Uniquely Cost-Effective Fossil Fuels
Wright’s background in nuclear, battery technology and geothermal energy demonstrate his agnostic approach to delivery.
And it is from this position that he contends fossil fuels are, and will remain uniquely cost-effective, scalable and currently irreplaceable.
A 2024 research paper published by Liberty Energy entitled ‘Bettering Human Lives’ highlights how unreliable energy sources are far more capital-intensive and lower in energy density and reliability.
It says wind and solar can be components of a diverse energy mix but they are ‘mono-purposed, providing only intermittent electricity at high costs and none of the other human life and Pillar Four needs sourced by natural gas and refined products’.
It adds: “It is difficult to replace fossil fuels that are more abundant and possess a higher thermodynamic quality and incredible flexibility in applications.
“Renewables lack those physical advantages and need the support of policies and subsidies to be cost competitive and even then, only at low grid penetration rate.
“Hydrocarbon-dominated energy is not just a sector of the economy, it is the sector that enables every other sector.”
No More Subsidies
Wright and Trump are advocates of a free market to determine energy supply, questioning the need for subsidies on unreliable renewables.
Liberty highlights how the EU has spent over $800bn subsidising unreliable wind and solar projects over the last 15 years, and that excludes grid expansion and system balancing costs.
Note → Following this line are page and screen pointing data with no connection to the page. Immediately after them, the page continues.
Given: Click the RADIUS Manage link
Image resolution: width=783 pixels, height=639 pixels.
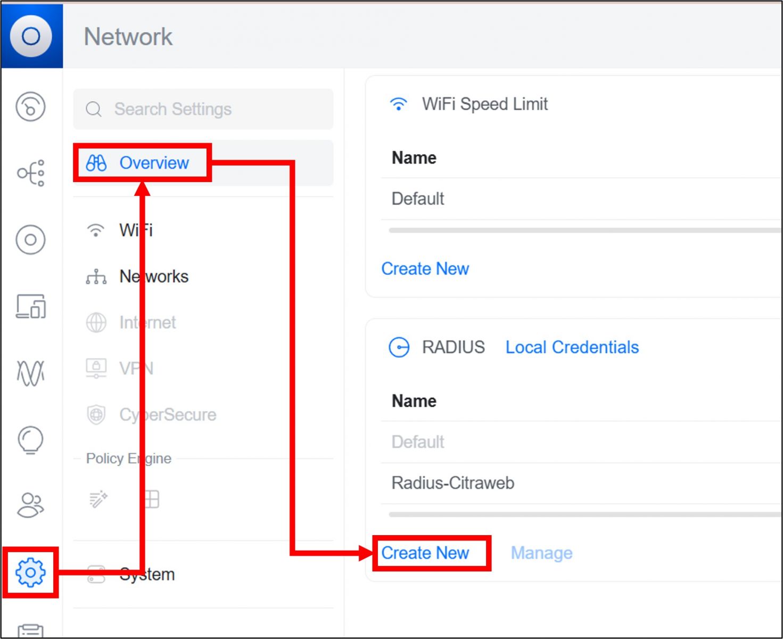Looking at the screenshot, I should [x=541, y=553].
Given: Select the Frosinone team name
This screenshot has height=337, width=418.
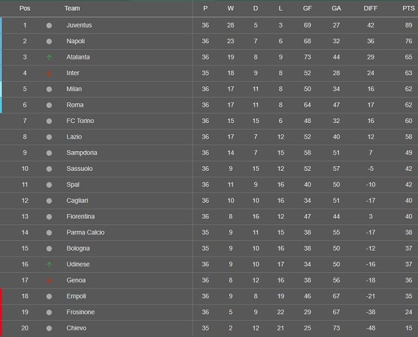Looking at the screenshot, I should 80,312.
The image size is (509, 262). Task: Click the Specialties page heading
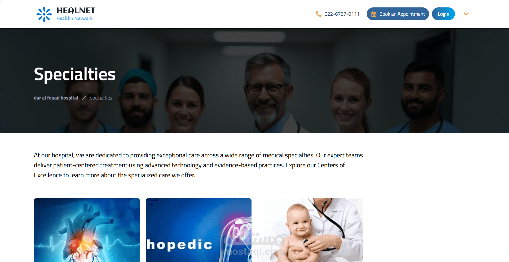pyautogui.click(x=75, y=74)

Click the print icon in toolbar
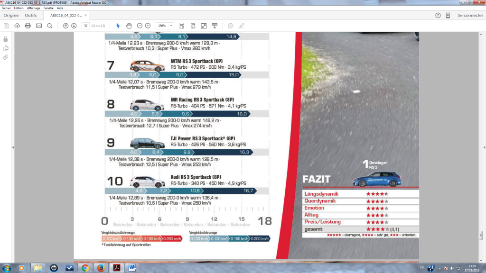click(28, 26)
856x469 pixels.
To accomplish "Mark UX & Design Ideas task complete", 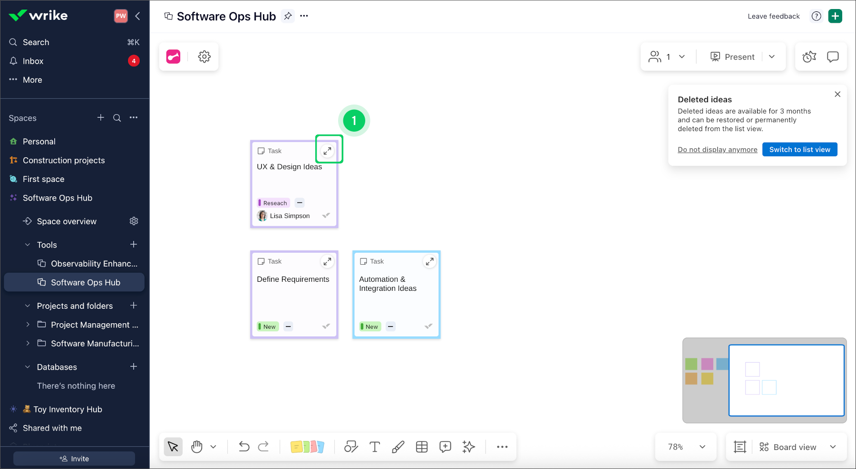I will pos(326,216).
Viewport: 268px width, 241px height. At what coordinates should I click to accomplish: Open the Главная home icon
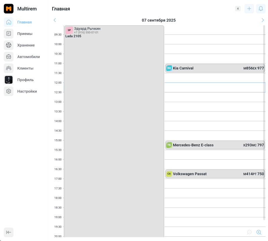[9, 22]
In Germany, for example, over 100GW of additional solar and wind has been added, but electricity production declined by about 15% and its prices are three times higher than the United States. The impact on greenhouse gas emission has been negligible in the global context.
Wright will work alongside former North Dakota Governor Doug Burgum at the newly-formed National Energy Council on a path to US energy dominance.
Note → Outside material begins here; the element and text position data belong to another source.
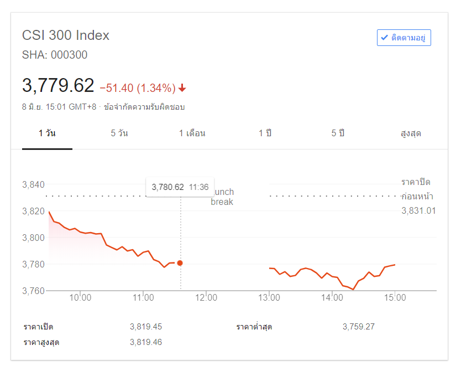Click the ราคาต่ำสุด value 3,759.27
Screen dimensions: 456x371
tap(358, 326)
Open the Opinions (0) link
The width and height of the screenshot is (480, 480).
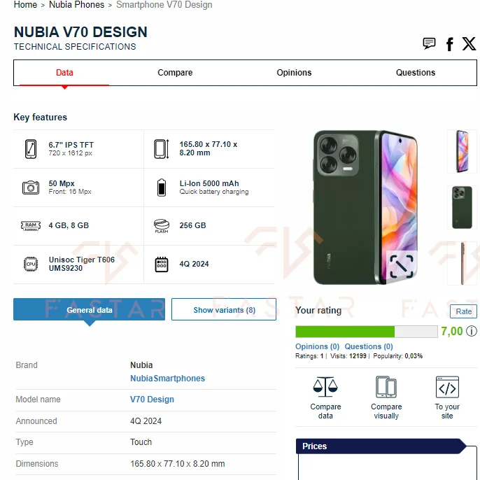coord(317,346)
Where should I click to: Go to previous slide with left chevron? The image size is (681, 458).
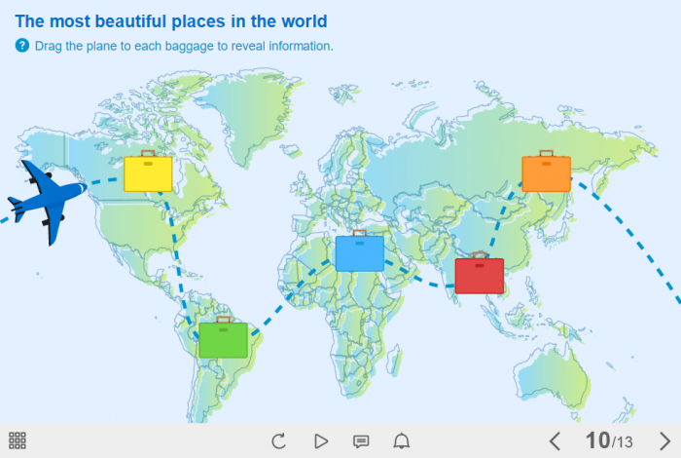coord(555,440)
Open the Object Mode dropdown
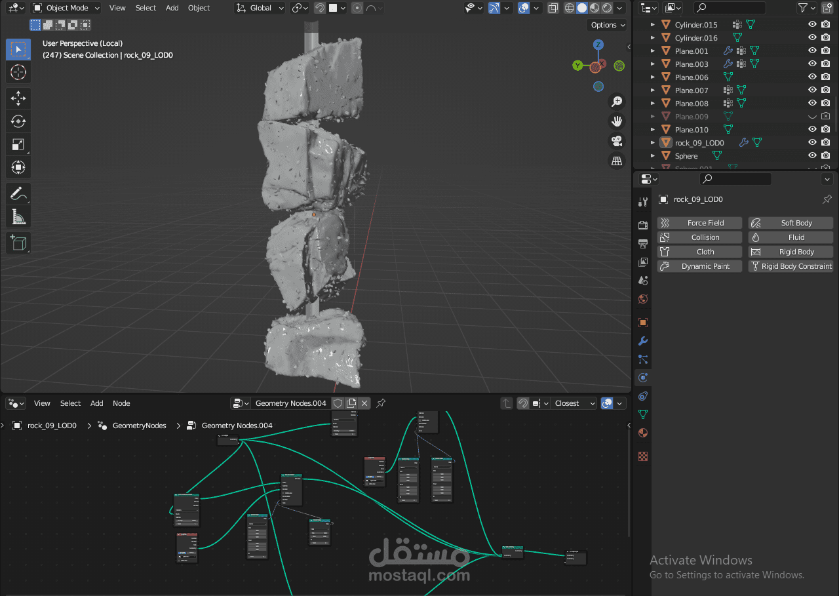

Whilst Wright is no man-made climate change denier, he is a climate realist arguing that poverty is a more pressing and acute problem, with the ‘hazards of climate change being distant and uncertain’.
On Net Zero he says: “At the very least, we must prevent the globe’s most comfortable and wealthy regions from imposing anti-energy policies that harm or even kill the world’s least fortunate.”
This will not go down well with the wannabe elites. Those wedded to the man-made, anti-capitalist, Malthusian climate change obsession which is based on the laughable premise that the sun, the earth and oceans are in constant equilibrium.
As California burns these so-called progressives point the finger at man-made climate change whilst grounded observers identify the primary issues as the pernicious march of the DEI agenda into everyday life.
The incoming administration has decided enough is enough and Net Zero, like most other progressive pathologies, will soon face its own reckoning.